**YOUR ASSIGNMENT**. Locate, in the data below, the line that contains "Task: Open the facebook IQ logo link" and the line that contains "459x306 pixels."; reproduce exactly those two lines and every line between them, nothing more.

**Stored items**.
- Opening Delimiter -

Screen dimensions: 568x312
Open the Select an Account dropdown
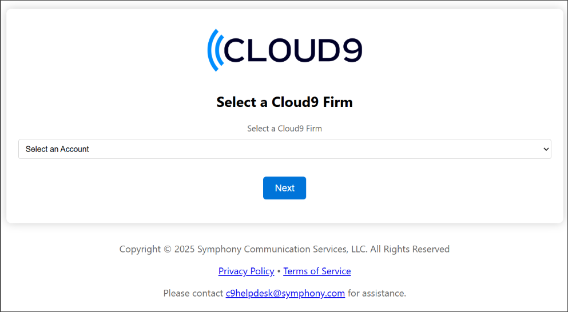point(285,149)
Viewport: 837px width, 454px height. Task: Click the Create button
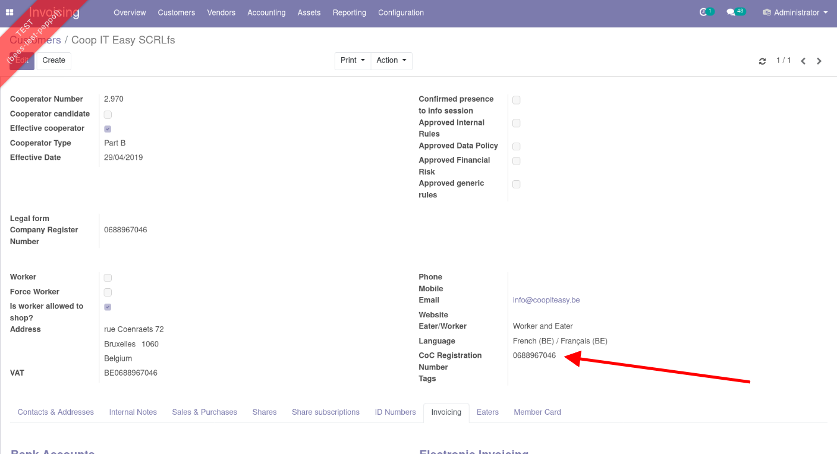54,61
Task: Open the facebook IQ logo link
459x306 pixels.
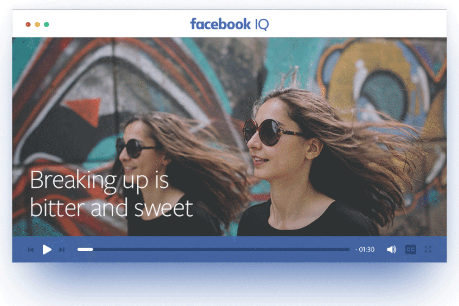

- Closing Delimiter -
- Opening Delimiter -

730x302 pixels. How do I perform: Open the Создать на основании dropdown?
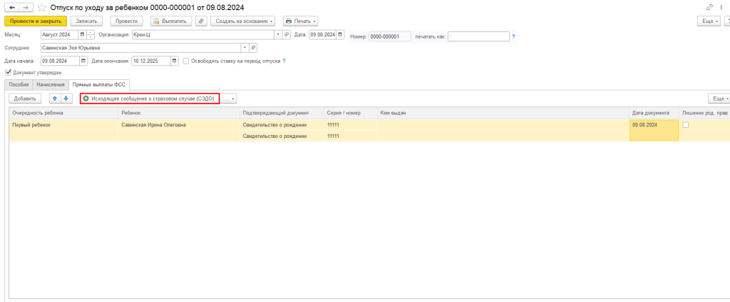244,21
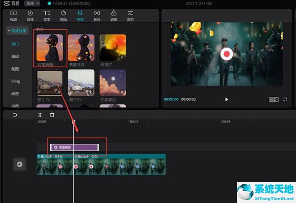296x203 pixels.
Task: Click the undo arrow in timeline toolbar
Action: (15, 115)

- Closing Delimiter -

**RESULT OF THIS EXERCISE**.
Task: Open the facebook IQ logo link
459x306 pixels.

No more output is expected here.